Q: I have an iPhone 5, and my boyfriend recently installed a “flashlight” app on it so I can use the camera light as a flashlight to see in the dark. This seems like a great idea, but I’m worried that I might burn out the lightbulb prematurely by leaving it on more often. Is this a bad idea or am I okay to use it in this way?
– Angela
A: You should be completely fine, and in fact when Apple releases iOS 7 in the fall it looks like it will add the flashlight capabilities as a built-in feature in the new Control Center, eliminating the need for a separate app entirely.
Like most mobile phones, the iPhone uses a Light Emitting Diode (LED) for the flash, rather than a traditional flash bulb. LEDs have a significantly longer lifespan than most other light sources, rated generally at between 25,000 and 100,000 hours.

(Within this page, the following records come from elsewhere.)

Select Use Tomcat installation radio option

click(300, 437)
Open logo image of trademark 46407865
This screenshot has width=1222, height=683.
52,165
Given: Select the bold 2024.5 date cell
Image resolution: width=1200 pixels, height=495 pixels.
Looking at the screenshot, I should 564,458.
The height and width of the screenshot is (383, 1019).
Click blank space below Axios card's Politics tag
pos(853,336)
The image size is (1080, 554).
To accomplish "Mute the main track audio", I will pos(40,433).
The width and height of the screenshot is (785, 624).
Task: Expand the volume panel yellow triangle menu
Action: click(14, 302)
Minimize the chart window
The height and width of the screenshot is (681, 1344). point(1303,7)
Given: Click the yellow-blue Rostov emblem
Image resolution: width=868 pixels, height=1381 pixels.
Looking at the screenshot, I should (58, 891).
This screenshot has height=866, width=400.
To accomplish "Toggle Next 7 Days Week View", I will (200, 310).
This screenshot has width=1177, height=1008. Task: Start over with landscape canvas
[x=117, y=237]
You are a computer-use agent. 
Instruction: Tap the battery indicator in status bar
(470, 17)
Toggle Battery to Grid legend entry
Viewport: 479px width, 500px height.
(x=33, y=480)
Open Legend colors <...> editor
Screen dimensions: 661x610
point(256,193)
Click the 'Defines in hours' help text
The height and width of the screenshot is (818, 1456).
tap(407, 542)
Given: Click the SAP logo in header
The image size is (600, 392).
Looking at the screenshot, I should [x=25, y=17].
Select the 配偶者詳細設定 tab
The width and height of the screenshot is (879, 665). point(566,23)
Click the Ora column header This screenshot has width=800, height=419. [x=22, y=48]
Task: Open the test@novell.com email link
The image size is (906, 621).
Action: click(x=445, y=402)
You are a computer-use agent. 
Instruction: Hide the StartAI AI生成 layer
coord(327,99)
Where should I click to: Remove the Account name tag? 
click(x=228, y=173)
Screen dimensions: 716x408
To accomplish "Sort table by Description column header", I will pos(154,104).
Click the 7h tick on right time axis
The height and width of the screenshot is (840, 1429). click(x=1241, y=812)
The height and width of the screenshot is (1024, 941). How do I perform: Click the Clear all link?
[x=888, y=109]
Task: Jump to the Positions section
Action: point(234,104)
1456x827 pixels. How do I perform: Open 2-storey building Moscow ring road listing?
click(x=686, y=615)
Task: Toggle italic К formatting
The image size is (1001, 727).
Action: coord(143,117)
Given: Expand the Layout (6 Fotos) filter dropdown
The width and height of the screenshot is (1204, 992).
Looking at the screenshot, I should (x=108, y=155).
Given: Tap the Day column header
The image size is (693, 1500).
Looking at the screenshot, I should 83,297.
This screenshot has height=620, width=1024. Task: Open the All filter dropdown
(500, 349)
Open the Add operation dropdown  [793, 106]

Although factors such as operating current and temperature can affect LED life, iOS apps have no way of modifying the amount of current that runs through the LED flash, and you’re unlikely to be able to use your iPhone at all in temperature conditions that would affect the LED flash—keeping in mind that it’s the temperature of the actual iPhone itself within a case or your hand that is the relevant factor here.
The bottom line is that even at the lower end of an LED life estimate, 25,000 hours equates to just shy of three years of continuous use over that entire time period—24 hours per day, 7 days per week. Since typical LED flash use, even as a flashlight, is going to be limited to minutes per day, your LED flash will quite likely outlive any other component of your iPhone—including you.